DBLP Sea Cow v Steffensen: maximum two-year committal for contempt over Rezolve share proceeds

Mellor J imposes maximum sentence for deliberate, continuing refusal to disclose share sale proceeds.
The High Court has imposed the maximum two-year term of imprisonment for contempt on a defendant who refused across four successive orders to disclose the whereabouts of proceeds from the sale of shares he held on trust, describing his attitude to the court as scornful, insolent and contumelious.

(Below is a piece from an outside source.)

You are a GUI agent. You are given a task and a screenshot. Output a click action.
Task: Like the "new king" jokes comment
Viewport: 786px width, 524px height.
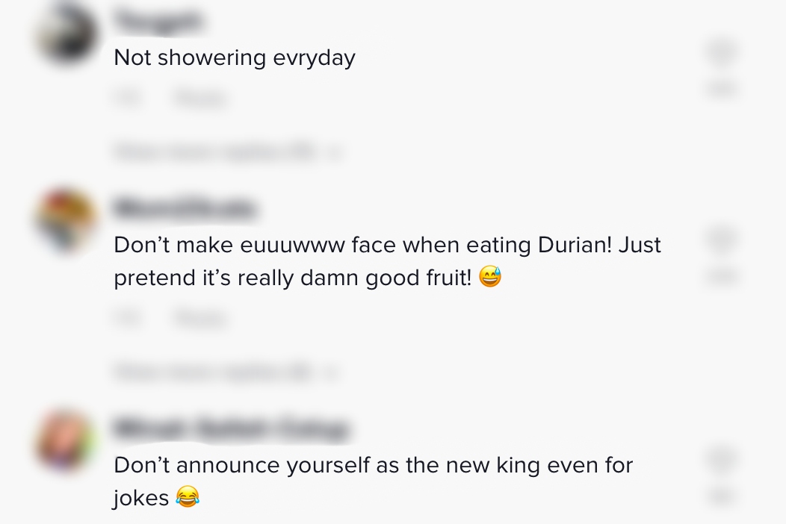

In DBLP Sea Cow Limited v Lars Steffensen [2026] EWHC 1735 (Ch), handed down remotely on 9 July 2026, Mr Justice Mellor determined liability and sentence in the defendant's absence. David Reade KC and Alexander Halban appeared for the claimant, instructed by Winston Taylor International. The defendant was neither present nor represented.
Background
The proceedings follow the judgement of Mr Rainey KC, sitting as a deputy judge, at [2026] EWHC 281 (Ch). DBLP, owned by Daniel Wagner, founder of the NASDAQ-listed AI company Rezolve, transferred 2.5 million Rezolve shares to Mr Steffensen under a share purchase agreement in May 2025. He held them on trust pending payment. He never paid, sold the shares in tranches between May and September 2025, and relied on a backdated sham version of the agreement to satisfy his broker. Summary judgement followed for $7,125,000. Enforcement has so far recovered £119.
Four orders required disclosure of the proceeds. Rajah J granted a proprietary injunction in October 2025 requiring an affidavit identifying all proprietary assets. Mellor J made an information order later that month after finding a deliberate failure to comply. Sir Anthony Mann made a debarring order in November, observing that the information lay at the heart of the case and that the defendant would face immediate imprisonment on a committal application. Mr Rainey KC granted a post-judgement injunction in the same terms as the first.
Mr Steffensen filed two affidavits, each acknowledging the order under which it was sworn, each apologising to the court, and each declining to identify recipients or bank details. He cited concerns that Mr Wagner would harass third parties and disrupt his banking relationships. Having had that explanation rejected once, he repeated it verbatim. He filed nothing at all under the third and fourth orders.
Proceeding in absence
Applying the checklist in Sanchez v Oboz [2015] EWHC 235 (Fam), Mellor J proceeded to determine liability and sentence without the defendant. Service through Farrer & Co, on the record throughout, was effective under CPR 81.5(2). Nearly three months' notice had been given. No reason for non-attendance was advanced, and correspondence showed the solicitors had taken instructions on the consequences of absence.
Personal service of the first three orders was dispensed with retrospectively, as Business Mortgage Finance 4 Plc v Hussain [2022] EWCA Civ 1264 permits where actual knowledge is established. The affidavits, counsel's agreement to each minute of order, and concessions made at successive hearings put knowledge beyond argument. Attempts at personal service in related bankruptcy proceedings had met aggressive and expletive language directed at a trainee solicitor.
Sentence
Applying Masri, Varma v Atkinson and Attorney General v Crosland, the judge was sure of contempt on all four orders. Intention to breach is not required for liability, but he found it proved to the criminal standard and relevant to penalty. Mr Steffensen had invoked the court's powers to obtain disclosure from DBLP at the very hearing where he defied the order made against him, choosing when to respect court orders and when to flout them.
The breaches formed a continuation of the strategy identified in the earlier judgement: to appropriate the shares and their proceeds. A fine would be pointless given unpaid costs orders. Following JSC BTA Bank v Solodchenko (No 2) and FCA v McKendrick, where a continuing failure to disclose may warrant a sentence at or near the maximum, Mellor J imposed two years, to run from arrest or surrender to the Tipstaff.
He declined to suspend, noting that belated compliance may now be an empty gesture, and declined to divide the term between punitive and coercive elements. The four contempts were treated as a single continuous course of conduct. Indemnity costs of £85,000 were summarily assessed, payable within fourteen days. The defendant may appeal as of right and remains at liberty to apply to purge.